**** MATERIAL FOR THIS TASK
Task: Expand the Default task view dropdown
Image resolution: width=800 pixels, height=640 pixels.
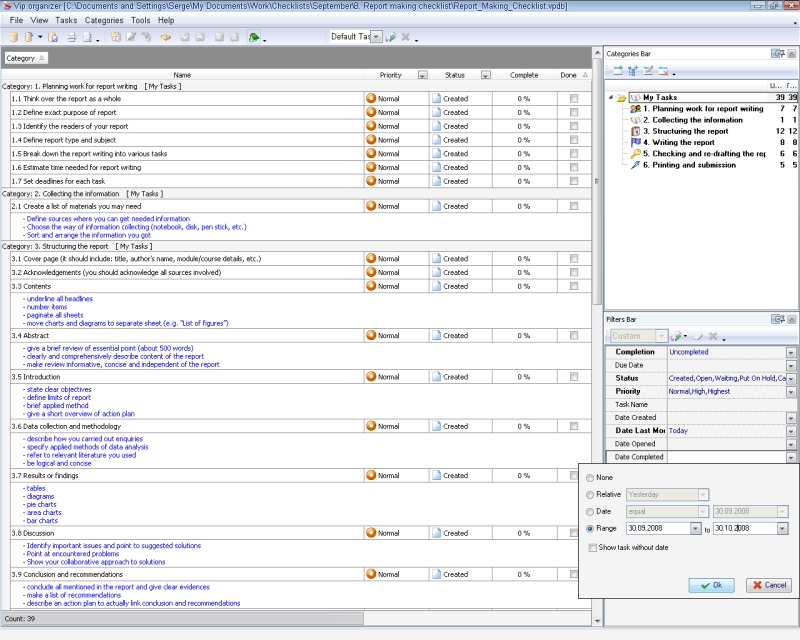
********
**** MATERIAL FOR THIS TASK
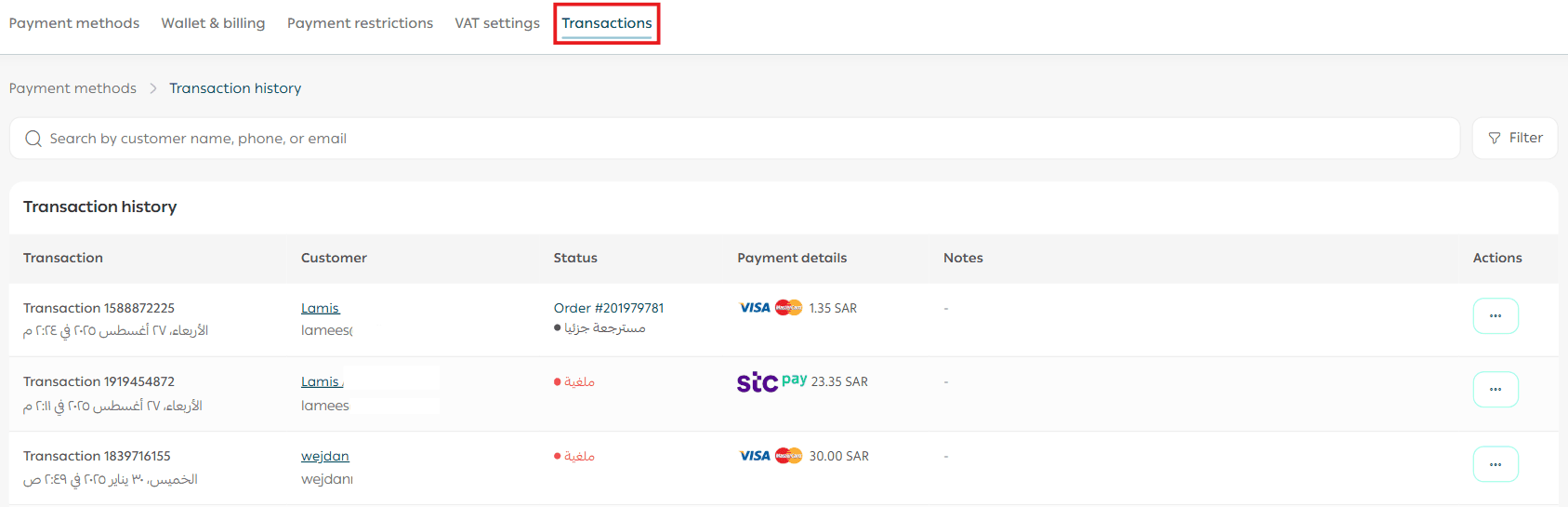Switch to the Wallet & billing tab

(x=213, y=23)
********
**** MATERIAL FOR THIS TASK
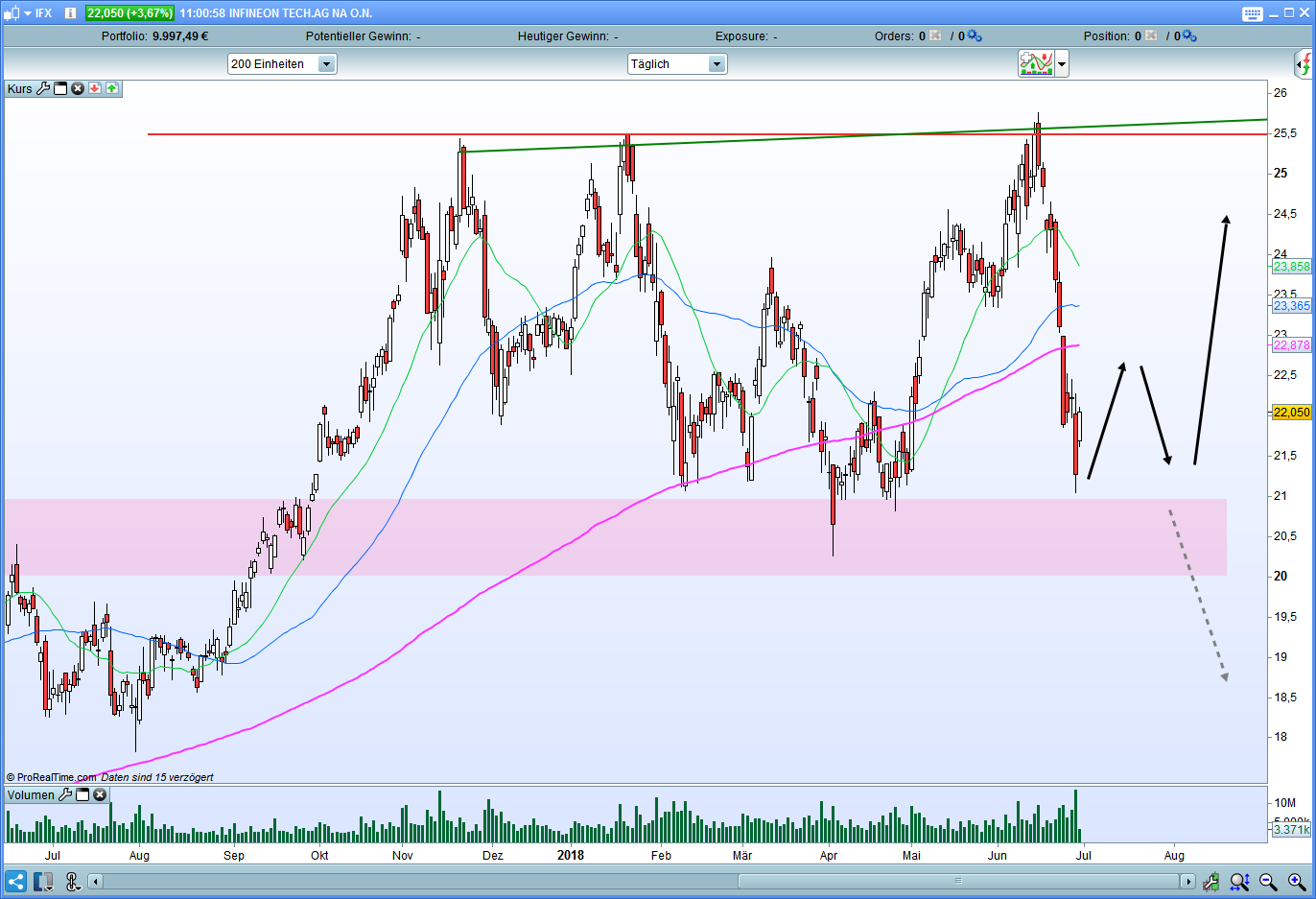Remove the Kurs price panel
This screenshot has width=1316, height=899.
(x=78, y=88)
********
## WHAT IS REQUIRED
In the entries above, the lines between the one holding "Task: Expand the Default task view dropdown" and the one holding "Image resolution: width=800", inclusive, are to be printed exactly as written, and those alone.

## REPLY TO THE TASK
Task: Expand the Default task view dropdown
Image resolution: width=800 pixels, height=640 pixels.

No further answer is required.